Embora existente há muitos anos, a aceitação de que no Brasil há preconceito racial é ainda um tema polêmico. Entretanto, as discussões sobre este fato tornam-se cada vez mais importantes no meio educacional, uma vez que a escola é uma das entidades sociais em que o preconceito e a discriminação deveriam ser objetos de repulsa e onde as diferenças deveriam ser valorizadas, bem como servir para propiciar maior conhecimento e entrosamento entre os seres humanos. Objetivo: verificar, na opinião de alunos negros de curso superior em Educação Física, se sofreram algum tipo de preconceito e/ou discriminação racial durante os anos de graduação e quais suas opiniões sobre este tema.

METODOLOGIA:

Trata-se de uma pesquisa qualitativa, sendo aplicados questionários a quatro alunos pertencentes ao curso de Licenciatura em Educação Física da UNESP- Campus de Rio Claro, sendo um do sexo masculino e três do sexo feminino.

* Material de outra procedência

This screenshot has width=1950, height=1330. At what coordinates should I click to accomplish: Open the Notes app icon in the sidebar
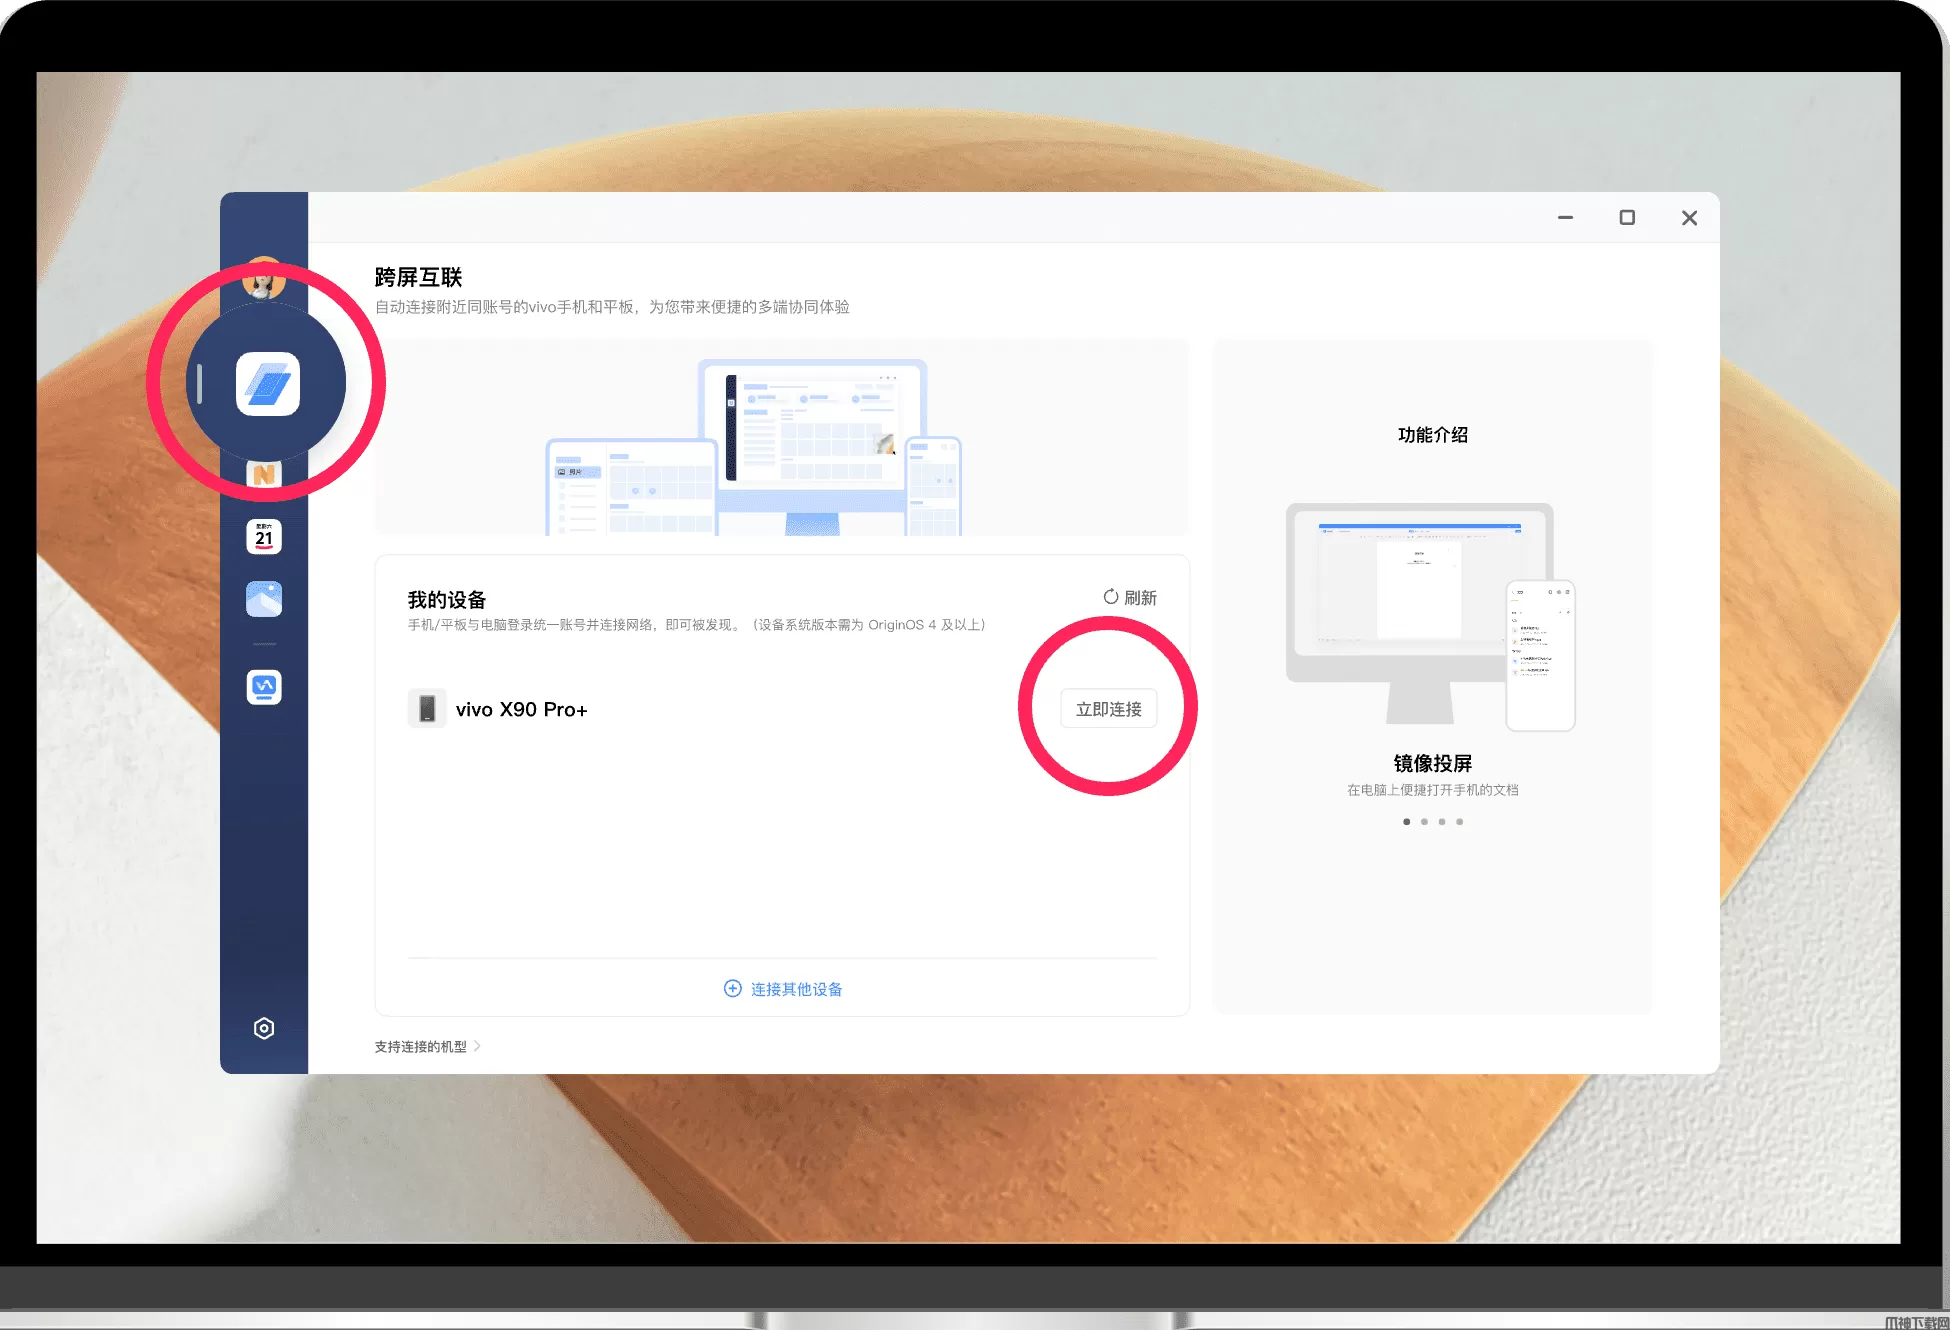coord(264,474)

As respostas foram analisadas e interpretadas, utilizando-se o referencial teórico ligado ao preconceito racial, obtendo-se os seguintes resultados:

RESULTADOS:

a) os alunos não sentiram em nenhum momento da graduação algum tipo de preconceito ou discriminação por parte de seus colegas ou professores, embora descrevessem discriminações por parte de outros integrantes da comunidade b) entendem que há maior dificuldade dos negros ingressarem em curso superior, principalmente em uma instituição pública, fato confirmado pelo pequeno número de alunos que pertencem ao curso c) acreditam que o tema é relevante e deveria ser melhor observado na UNESP, embora não tenham se referido à cotas d) entendem que, pelo fato dos negros saírem-se bem nos esportes, têm mais acesso aos cursos de Educação Física e) salientaram que o preconceito racial no Brasil existe, porém é encoberto ou "disfarçado".

CONCLUSÕES:

Conclui-se que, embora os alunos pesquisados não tenham sido alvo de preconceito ou discriminação por parte de alunos não-negros e professores, em suas opiniões o racismo existe de forma velada no Brasil e, chegar a uma universidade, principalmente pública, foi um desafio vencido por eles. No caso de alunos de Licenciatura em Educação Física este acesso pode ser melhor entendido se observado pela lógica do esporte, que parece fortalecer o vínculo do esportista negro. Sugerem um aprofundamento no tema, por entenderem que a discriminação e o preconceito existe na universidade e necessita ser estudado.